Schott has voluntarily introduced far stricter quality standards for its technical terms of delivery than is required in the industry. Last year, Schott was appointed to Bureau of Indian Standards (BIS) to advise CHD-10 - a subcommittee of the Chemicals Department. Schott provides CHD-10 specifications and guidelines for various kinds of glass manufacturing in India, including pharmaceutical tubing.
Schott India through its manufacturing sites in Gujarat and two sales offices in Mumbai and Pune also saw promising growth in the fiscal year 2013-2014. Schott’s join venture in India, Schott Kaisha earned business through its market leading products such as Type I tubular glass prefillable syringes, cartridges, vials and ampoules which picked up significantly.

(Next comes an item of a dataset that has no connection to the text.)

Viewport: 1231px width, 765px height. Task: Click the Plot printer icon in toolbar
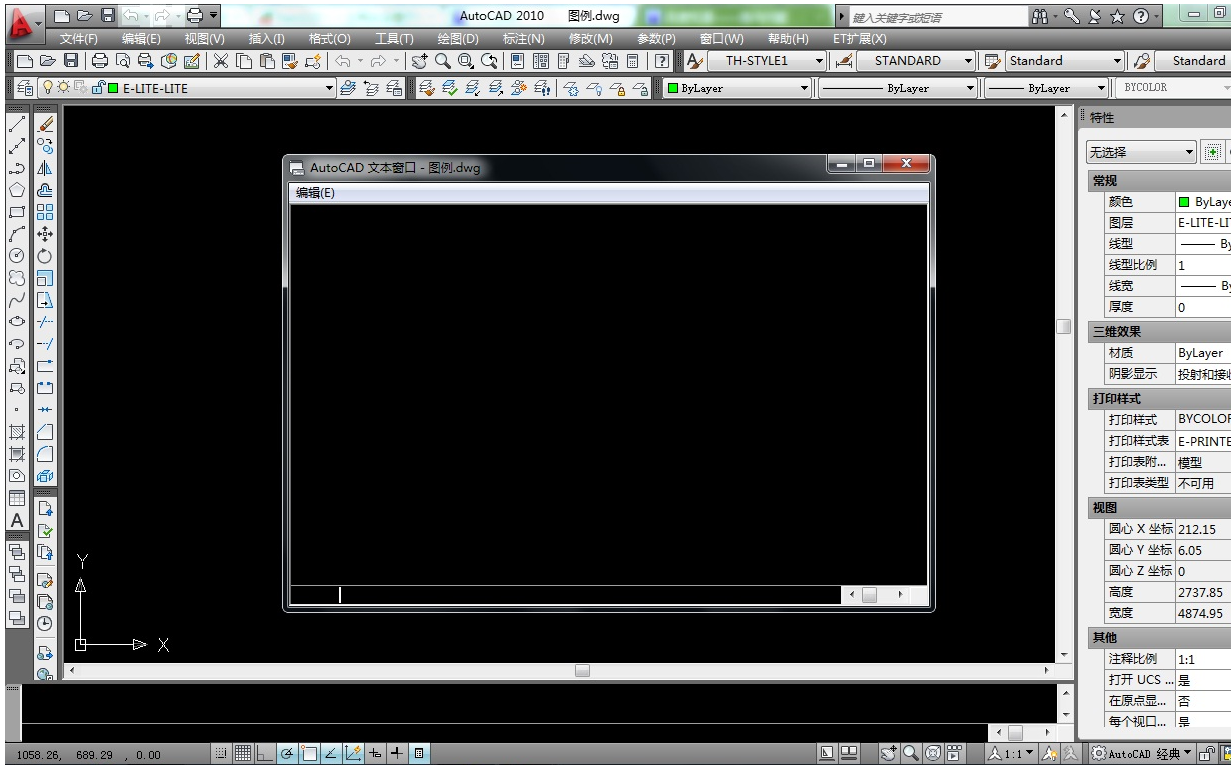[x=100, y=61]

Schott intends to continue on its course to sustainable and profitable growth in fiscal year 2014/2015 by increasing its worldwide group sales and EBIT by 2 to 3 per cent. Specifically for the Indian market, Schott Kaisha is planning to launch some high-end, innovative products, which will be disclosed soon. “Our target for this year, where we complete 25 years of operation, is to upgrade the existing technology at our plant in Jambusar, Gujarat, to enhance quality and output of its production,” said Kairus Dadachanji, managing director of Schott Kaisha.
Schott Kaisha was established in 1991 as a premium manufacturer of pharmaceutical containers made of neutral glass in India under the name Kaisha Manufacturers Pvt. Ltd. In 2008, it started cooperation with the international technology group Schott. The Indo-German joint venture is a leading supplier for the pharmaceutical industry offering solutions for the entire range of small volume tubular glass parenteral packaging including ampoules, vials, cartridges and sterile prefillable glass syringes.